▶ **OBJECTIVE**
Which rows below contain the word "width"? Show each of them in full.

Item position rows:
════════

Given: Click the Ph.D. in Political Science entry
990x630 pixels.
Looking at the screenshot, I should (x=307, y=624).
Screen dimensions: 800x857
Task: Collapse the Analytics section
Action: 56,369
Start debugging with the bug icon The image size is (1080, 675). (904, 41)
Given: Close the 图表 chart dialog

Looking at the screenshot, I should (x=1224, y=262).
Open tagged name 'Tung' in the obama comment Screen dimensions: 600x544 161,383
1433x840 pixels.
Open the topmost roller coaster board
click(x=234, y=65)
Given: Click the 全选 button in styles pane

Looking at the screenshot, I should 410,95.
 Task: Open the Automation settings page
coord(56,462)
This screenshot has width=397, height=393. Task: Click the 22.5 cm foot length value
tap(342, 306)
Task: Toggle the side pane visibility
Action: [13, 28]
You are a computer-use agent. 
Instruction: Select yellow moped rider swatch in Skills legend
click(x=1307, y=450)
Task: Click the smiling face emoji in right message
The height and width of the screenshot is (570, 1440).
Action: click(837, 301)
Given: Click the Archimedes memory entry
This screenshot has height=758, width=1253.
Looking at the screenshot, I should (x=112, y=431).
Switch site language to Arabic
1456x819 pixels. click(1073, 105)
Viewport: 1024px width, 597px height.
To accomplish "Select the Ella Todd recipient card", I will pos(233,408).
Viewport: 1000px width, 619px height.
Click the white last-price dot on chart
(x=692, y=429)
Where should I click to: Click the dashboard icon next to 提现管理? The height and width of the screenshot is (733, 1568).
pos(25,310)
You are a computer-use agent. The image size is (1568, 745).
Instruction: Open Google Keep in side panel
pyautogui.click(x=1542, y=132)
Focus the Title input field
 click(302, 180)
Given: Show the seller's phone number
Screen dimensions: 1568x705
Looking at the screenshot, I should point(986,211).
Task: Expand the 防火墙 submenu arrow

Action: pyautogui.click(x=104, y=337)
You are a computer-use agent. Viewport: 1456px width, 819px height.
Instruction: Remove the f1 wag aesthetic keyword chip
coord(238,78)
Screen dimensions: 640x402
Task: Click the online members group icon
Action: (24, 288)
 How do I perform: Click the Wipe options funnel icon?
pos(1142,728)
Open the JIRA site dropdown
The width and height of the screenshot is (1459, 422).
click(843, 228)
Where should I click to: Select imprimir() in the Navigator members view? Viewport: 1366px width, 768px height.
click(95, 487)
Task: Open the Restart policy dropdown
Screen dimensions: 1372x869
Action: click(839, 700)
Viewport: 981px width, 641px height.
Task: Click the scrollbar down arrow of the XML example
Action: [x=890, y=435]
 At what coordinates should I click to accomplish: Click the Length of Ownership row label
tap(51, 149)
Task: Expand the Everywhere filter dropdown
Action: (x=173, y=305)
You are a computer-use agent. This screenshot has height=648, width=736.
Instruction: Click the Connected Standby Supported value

════════

▶ **EXERCISE ANSWER**
This screenshot has width=397, height=393. Task: Click the 22.5 cm foot length value
The height and width of the screenshot is (570, 1440).
This screenshot has height=758, width=1253.
Viewport: 1024px width, 597px height.
Viewport: 1000px width, 619px height.
Where should I click to: Click the dashboard icon next to 提现管理? The height and width of the screenshot is (733, 1568).
You are a computer-use agent. Viewport: 1456px width, 819px height.
The width and height of the screenshot is (1459, 422).
Where should I click to: Select imprimir() in the Navigator members view? Viewport: 1366px width, 768px height.
Viewport: 981px width, 641px height.
You are a computer-use agent. This screenshot has height=648, width=736.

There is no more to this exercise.